【マニラ=佐竹実】アジア開発銀行(ADB)は17日、2014年12月末時点の東アジアの現地通貨建て債券の発行残高が8兆1960億ドル(約995兆円)に達したと発表した。前年同月末よりも11%増え、過去最高を更新した。全体の6割強を占める中国が同13%増えた。経済成長に伴って企業の資金調達も活発になっており、社債残高は全体の4割だった。
金融緩和による投資マネーがあふれる中、アジア新興国の債券に対する海外投資家の需要は大きい。ADBは「米ドル相場の上昇による通貨の下落などリスクが増える中でも、アジア域内の現地通貨建て債券はおおむね価格を維持している」と指摘している。
世界の成長センターである東南アジアでは、規模はまだ小さいものの社債の発行が活発になっている。
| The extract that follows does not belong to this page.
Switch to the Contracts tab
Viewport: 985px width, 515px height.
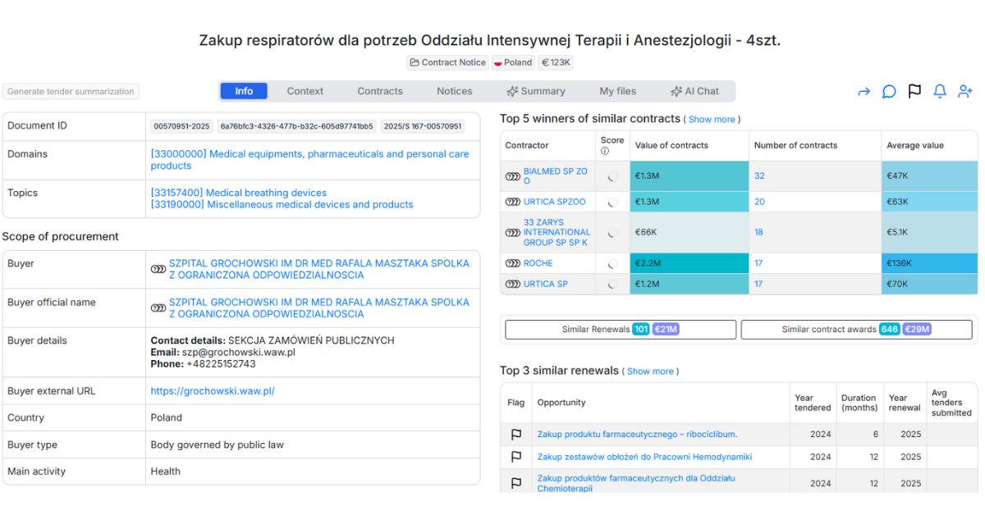pos(380,91)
企業が事業を拡大する中で、銀行貸し出し以外の資金調達の方法が広がっている。タイの14年12月末時点の社債残高は700億ドルと一年で15%増えた。フィリピンは170億ドルと同29%増だった。
東南アジア諸国連合(ASEAN)と日中韓などによる基金「信用保証・投資ファシリティ(CGIF)」は、アジアの企業が発行する社債の元本と利息を保証することで、発行を促している。先進国並みの信用力で保証をつけることで、海外投資家もアジアの成長企業に投資しやすくなり、社債市場は今後さらに拡大する可能性がある。
ADBは四半期ごとに日本を除く東アジア(中国、韓国、シンガポールなど9カ国・地域)の現地通貨建て債券発行残高を発表している。